And then it comes the mirrors. And lets assume mirrors do nothing. In fact, mirrors-- the two mirrors would multiply by minus 1, which will have no effect. So lets ignore mirrors.

And then you get to beam splitter 2 and you must multiply by the matrix of beam squared 2. And that's the output. And that output is a two-component vector. That gives you the amplitude up and the amplitude down.

So I should put BS2 here, BS1 over here, alpha beta. The numbers move away, 1 over square root of 2 and 1 over square root of 2. Commute in matrix multiplication. Then you multiply these two matrices. You get 0, 2, minus 2, and 0, alpha beta. And you put the 2 in so you get beta minus alpha.

So here is the rule. If you have alpha and beta, you get, here, beta and minus alpha here, or a beta minus alpha photon at the end. Good.

So let's do our first kind of experiment. Our first experiment is to have the beam splitters here. D0-- detector D0 and detector D1 over there. And let's send in a photon over here only-- 1 or input 0, 1.

Well this photon, 0, 1, splits here. You act with BS1-- the matrix BS1. You get two things. You act with the matrix BS2, and it gives you this. But we have the rule already. If you have an alpha beta, out comes a beta minus alpha. So it should have as 1, here, and minus 0, here, which is 0. So you get a 1, 0.

So what is really happening? What's really happening is that your photon that came in divided in two, recombined, and, actually, there was a very interesting interference here. From the top beam came some amplitude and gave some reflected and some transmitted. From the bottom beam, there was some transmission and some reflection. The transmission from the top and reflection from the bottom interfered, to give 0. And this, too, the reflection from the top and transmission from the bottom, were coherent and added up to 1. And every single photon ends up in D0.

If you would put the beam-- well, Mach and Zehnder were working in the late 1800s, 1890s. And they would shine light. They had no ability to manipulate photons. But they could put those beam splitters and they could get this interference effect, where everything goes to D0. So far, so good.

Now let me do a slightly different experiment. I will now put the same thing, a BS1 and a beam going in, mirror, mirror, BS2 here. But now, I will put a block of concrete here on the way. I'll put it like this. So that if there is any photon that wants to come in this direction, it will be absorbed. Photon could still go like this, but nothing would go through here. And here, of course, there might be D0 and D1. And here are the mirrors, M and M.

Now the bottom mirror is of no use anymore because there is a big block of concrete that will stop any photon from getting there. And we are asked, again, what happens? What do the detectors see? And this time, we still have a 01.
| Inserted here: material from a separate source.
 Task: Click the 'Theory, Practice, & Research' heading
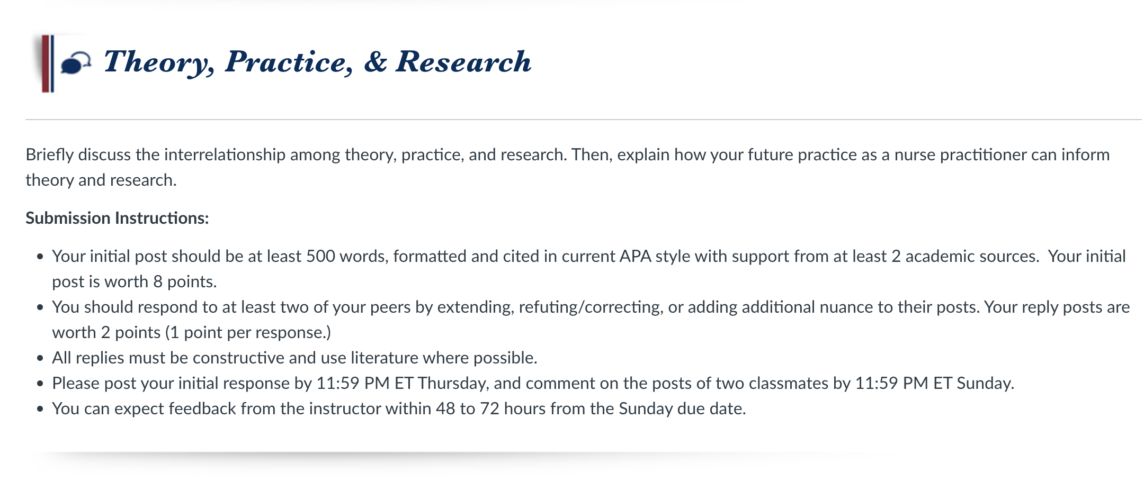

Now I would be tempted to use this formula, but this formula was right under the wrong assumption-- that there was no block here. So I cannot use that formula. And certainly, things are going to be different.

So I have to calculate things. And we're doing a quantum mechanical calculation. Well, up to here, before it reaches here, I can you do my usual calculation. Certainly, we have BS1 acting on the state, 01, and this is 1 over square root of 2, I think, minus 1, 1, 1, 1. Yup, that B is 1, acting on 01. And that gives me 1 over square root of 2, 1 over square root of 2. So, yes, here I have one over square root of 2 amplitude. And here I also have 1 over square root of 2 amplitude.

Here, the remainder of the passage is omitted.